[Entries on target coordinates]

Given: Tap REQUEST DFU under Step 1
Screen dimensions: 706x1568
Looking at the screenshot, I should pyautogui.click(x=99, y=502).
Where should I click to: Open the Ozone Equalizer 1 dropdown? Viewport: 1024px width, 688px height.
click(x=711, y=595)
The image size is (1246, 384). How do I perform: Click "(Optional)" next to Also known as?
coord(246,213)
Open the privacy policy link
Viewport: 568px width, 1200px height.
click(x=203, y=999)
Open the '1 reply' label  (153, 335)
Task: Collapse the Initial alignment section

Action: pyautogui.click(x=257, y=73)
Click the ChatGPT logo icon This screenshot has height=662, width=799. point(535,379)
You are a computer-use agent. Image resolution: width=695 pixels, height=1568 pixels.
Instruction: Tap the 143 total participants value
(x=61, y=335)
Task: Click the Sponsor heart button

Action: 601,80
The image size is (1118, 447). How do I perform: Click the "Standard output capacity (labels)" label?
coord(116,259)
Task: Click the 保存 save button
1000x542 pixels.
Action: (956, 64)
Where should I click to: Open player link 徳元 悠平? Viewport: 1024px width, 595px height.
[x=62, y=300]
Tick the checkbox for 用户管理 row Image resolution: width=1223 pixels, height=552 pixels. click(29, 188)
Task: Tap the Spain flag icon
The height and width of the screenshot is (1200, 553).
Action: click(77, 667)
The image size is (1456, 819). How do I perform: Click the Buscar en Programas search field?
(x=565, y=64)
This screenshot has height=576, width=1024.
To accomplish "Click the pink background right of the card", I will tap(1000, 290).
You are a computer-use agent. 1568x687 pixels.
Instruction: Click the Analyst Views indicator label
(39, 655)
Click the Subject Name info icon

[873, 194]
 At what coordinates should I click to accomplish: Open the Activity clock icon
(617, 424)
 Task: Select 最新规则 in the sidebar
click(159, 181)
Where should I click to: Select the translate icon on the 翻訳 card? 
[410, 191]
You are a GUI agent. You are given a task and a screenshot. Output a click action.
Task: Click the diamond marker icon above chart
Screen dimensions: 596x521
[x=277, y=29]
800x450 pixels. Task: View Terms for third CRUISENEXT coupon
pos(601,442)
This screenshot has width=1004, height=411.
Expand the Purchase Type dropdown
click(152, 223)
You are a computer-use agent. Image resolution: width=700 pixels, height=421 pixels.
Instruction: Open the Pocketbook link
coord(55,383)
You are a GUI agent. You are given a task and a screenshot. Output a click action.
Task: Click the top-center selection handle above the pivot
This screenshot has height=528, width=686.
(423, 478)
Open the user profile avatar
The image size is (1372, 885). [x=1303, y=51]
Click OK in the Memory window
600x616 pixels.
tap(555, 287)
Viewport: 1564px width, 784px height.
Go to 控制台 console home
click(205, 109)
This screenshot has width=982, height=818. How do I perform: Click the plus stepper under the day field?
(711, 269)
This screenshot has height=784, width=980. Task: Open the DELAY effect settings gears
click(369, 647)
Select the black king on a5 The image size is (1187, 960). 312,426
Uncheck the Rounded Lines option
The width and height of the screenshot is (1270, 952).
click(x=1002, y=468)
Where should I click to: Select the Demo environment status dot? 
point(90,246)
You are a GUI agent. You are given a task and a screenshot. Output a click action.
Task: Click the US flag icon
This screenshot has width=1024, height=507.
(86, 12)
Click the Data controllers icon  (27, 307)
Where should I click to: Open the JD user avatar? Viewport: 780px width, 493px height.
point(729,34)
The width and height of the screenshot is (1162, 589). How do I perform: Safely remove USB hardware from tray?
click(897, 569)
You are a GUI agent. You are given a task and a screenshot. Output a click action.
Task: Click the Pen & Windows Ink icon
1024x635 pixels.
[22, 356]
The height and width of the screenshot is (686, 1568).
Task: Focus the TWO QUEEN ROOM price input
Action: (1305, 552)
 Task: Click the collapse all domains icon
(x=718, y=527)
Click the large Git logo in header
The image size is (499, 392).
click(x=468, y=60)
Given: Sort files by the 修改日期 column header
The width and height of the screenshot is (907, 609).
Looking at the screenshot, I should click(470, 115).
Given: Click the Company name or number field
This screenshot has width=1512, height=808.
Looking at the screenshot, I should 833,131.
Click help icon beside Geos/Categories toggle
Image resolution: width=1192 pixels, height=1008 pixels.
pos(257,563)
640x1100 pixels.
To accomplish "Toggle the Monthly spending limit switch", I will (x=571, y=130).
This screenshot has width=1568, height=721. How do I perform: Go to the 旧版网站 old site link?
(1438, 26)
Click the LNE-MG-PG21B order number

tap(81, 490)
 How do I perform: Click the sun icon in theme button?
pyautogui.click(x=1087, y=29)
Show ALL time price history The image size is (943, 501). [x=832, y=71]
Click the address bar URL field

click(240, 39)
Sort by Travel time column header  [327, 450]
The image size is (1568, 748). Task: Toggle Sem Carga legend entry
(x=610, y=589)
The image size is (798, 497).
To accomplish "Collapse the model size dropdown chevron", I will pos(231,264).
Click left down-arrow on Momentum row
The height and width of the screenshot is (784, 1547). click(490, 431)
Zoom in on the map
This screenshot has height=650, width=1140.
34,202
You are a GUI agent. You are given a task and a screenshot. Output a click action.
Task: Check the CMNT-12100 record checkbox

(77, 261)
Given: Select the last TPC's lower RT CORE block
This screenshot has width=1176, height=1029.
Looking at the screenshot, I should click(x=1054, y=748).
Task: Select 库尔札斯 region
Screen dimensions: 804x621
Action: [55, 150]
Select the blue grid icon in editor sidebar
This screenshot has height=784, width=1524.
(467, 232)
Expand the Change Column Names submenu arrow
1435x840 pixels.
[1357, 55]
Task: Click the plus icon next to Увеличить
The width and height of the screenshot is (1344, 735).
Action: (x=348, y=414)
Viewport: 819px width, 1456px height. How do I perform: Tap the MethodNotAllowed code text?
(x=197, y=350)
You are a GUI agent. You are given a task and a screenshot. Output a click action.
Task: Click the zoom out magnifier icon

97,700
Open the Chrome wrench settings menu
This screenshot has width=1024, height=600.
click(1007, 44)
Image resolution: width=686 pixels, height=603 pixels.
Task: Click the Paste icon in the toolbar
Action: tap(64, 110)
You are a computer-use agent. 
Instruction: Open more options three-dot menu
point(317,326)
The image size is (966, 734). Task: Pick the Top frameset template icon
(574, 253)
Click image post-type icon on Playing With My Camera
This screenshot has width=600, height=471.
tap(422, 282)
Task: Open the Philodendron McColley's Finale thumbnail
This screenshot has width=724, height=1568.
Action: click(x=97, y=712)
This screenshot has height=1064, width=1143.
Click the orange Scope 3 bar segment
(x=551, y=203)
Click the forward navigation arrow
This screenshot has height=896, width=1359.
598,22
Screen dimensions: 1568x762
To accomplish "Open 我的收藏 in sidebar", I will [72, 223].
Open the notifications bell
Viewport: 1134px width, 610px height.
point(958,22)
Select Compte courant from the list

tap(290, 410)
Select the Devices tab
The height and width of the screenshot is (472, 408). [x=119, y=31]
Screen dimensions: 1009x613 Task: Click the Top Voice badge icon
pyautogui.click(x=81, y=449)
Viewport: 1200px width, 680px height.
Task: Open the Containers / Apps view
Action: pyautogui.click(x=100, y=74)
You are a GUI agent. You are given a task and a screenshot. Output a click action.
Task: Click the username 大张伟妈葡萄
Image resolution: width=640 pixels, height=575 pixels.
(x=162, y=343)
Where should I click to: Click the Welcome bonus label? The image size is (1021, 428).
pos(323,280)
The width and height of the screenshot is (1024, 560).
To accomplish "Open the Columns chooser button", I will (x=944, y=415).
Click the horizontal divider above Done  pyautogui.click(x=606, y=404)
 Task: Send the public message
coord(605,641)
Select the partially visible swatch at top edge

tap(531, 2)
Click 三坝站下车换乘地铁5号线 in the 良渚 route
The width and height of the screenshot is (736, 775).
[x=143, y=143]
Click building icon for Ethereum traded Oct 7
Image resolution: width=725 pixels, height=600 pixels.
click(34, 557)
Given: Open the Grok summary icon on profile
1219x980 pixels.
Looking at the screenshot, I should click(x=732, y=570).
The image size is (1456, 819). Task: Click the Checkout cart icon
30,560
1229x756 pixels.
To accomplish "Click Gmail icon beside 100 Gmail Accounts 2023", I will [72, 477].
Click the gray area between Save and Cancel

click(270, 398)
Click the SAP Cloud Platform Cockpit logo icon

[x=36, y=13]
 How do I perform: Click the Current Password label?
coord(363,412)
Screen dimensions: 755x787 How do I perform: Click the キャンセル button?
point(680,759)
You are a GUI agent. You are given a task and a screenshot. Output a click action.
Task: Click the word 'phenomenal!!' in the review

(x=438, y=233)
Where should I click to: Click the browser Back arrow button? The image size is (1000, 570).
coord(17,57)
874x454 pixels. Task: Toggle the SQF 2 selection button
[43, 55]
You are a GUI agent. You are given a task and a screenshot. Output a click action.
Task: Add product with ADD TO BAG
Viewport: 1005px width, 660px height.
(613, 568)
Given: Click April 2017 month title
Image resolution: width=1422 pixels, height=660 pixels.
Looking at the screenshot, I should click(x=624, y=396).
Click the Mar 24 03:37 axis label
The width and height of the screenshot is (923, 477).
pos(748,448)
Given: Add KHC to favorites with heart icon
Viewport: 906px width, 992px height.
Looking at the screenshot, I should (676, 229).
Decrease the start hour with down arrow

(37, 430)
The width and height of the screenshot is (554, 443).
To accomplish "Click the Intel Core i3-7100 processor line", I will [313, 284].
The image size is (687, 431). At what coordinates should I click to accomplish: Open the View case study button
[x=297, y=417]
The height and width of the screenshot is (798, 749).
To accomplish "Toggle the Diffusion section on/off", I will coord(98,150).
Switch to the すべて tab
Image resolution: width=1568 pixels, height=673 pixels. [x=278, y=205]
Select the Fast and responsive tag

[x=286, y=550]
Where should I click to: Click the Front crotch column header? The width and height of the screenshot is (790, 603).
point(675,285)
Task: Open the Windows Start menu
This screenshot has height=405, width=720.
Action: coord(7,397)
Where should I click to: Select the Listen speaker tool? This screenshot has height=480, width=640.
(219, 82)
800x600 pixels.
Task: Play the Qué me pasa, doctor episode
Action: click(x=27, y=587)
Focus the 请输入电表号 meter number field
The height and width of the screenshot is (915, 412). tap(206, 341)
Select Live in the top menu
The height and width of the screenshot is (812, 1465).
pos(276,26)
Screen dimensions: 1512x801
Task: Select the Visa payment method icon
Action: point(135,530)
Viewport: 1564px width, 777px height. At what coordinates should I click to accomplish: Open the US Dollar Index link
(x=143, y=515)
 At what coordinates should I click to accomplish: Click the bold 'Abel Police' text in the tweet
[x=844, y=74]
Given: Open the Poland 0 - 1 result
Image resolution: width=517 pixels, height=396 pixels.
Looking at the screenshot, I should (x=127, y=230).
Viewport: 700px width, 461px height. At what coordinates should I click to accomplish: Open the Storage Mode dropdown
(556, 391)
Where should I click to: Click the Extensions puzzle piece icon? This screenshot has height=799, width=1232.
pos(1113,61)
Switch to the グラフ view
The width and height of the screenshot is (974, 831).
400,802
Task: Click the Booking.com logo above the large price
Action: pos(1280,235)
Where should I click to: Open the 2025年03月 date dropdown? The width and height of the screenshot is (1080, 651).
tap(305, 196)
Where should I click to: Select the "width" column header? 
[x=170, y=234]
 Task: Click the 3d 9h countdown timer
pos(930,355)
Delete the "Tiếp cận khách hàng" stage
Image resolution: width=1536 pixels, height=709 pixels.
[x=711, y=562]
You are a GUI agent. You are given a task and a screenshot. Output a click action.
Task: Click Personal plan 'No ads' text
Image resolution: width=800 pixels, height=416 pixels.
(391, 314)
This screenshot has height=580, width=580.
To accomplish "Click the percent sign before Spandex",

[GOAL]:
Rewrite the stretch of the listing from the line containing "Task: Click the Sponsor heart button" through the line containing "click(369, 647)", substituting "menu" for "dropdown" and leaving everything else unchanged.

[CORRECT ANSWER]:
Task: Click the Sponsor heart button

Action: 601,80
The image size is (1118, 447). How do I perform: Click the "Standard output capacity (labels)" label?
coord(116,259)
Task: Click the 保存 save button
1000x542 pixels.
Action: (956, 64)
Where should I click to: Open player link 徳元 悠平? Viewport: 1024px width, 595px height.
[x=62, y=300]
Tick the checkbox for 用户管理 row Image resolution: width=1223 pixels, height=552 pixels. click(29, 188)
Task: Tap the Spain flag icon
The height and width of the screenshot is (1200, 553).
Action: click(77, 667)
The image size is (1456, 819). How do I perform: Click the Buscar en Programas search field?
(x=565, y=64)
This screenshot has height=576, width=1024.
To accomplish "Click the pink background right of the card", I will tap(1000, 290).
You are a computer-use agent. 1568x687 pixels.
Instruction: Click the Analyst Views indicator label
(39, 655)
Click the Subject Name info icon

[873, 194]
 At what coordinates should I click to accomplish: Open the Activity clock icon
(617, 424)
 Task: Select 最新规则 in the sidebar
click(159, 181)
Where should I click to: Select the translate icon on the 翻訳 card? 
[410, 191]
You are a GUI agent. You are given a task and a screenshot. Output a click action.
Task: Click the diamond marker icon above chart
Screen dimensions: 596x521
[x=277, y=29]
800x450 pixels. Task: View Terms for third CRUISENEXT coupon
pos(601,442)
This screenshot has width=1004, height=411.
Expand the Purchase Type menu
click(152, 223)
You are a computer-use agent. Image resolution: width=700 pixels, height=421 pixels.
Instruction: Open the Pocketbook link
coord(55,383)
You are a GUI agent. You are given a task and a screenshot. Output a click action.
Task: Click the top-center selection handle above the pivot
This screenshot has height=528, width=686.
(423, 478)
Open the user profile avatar
The image size is (1372, 885). [x=1303, y=51]
Click OK in the Memory window
600x616 pixels.
tap(555, 287)
Viewport: 1564px width, 784px height.
Go to 控制台 console home
click(205, 109)
This screenshot has width=982, height=818. How do I perform: Click the plus stepper under the day field?
(711, 269)
This screenshot has height=784, width=980. Task: Open the DELAY effect settings gears
click(369, 647)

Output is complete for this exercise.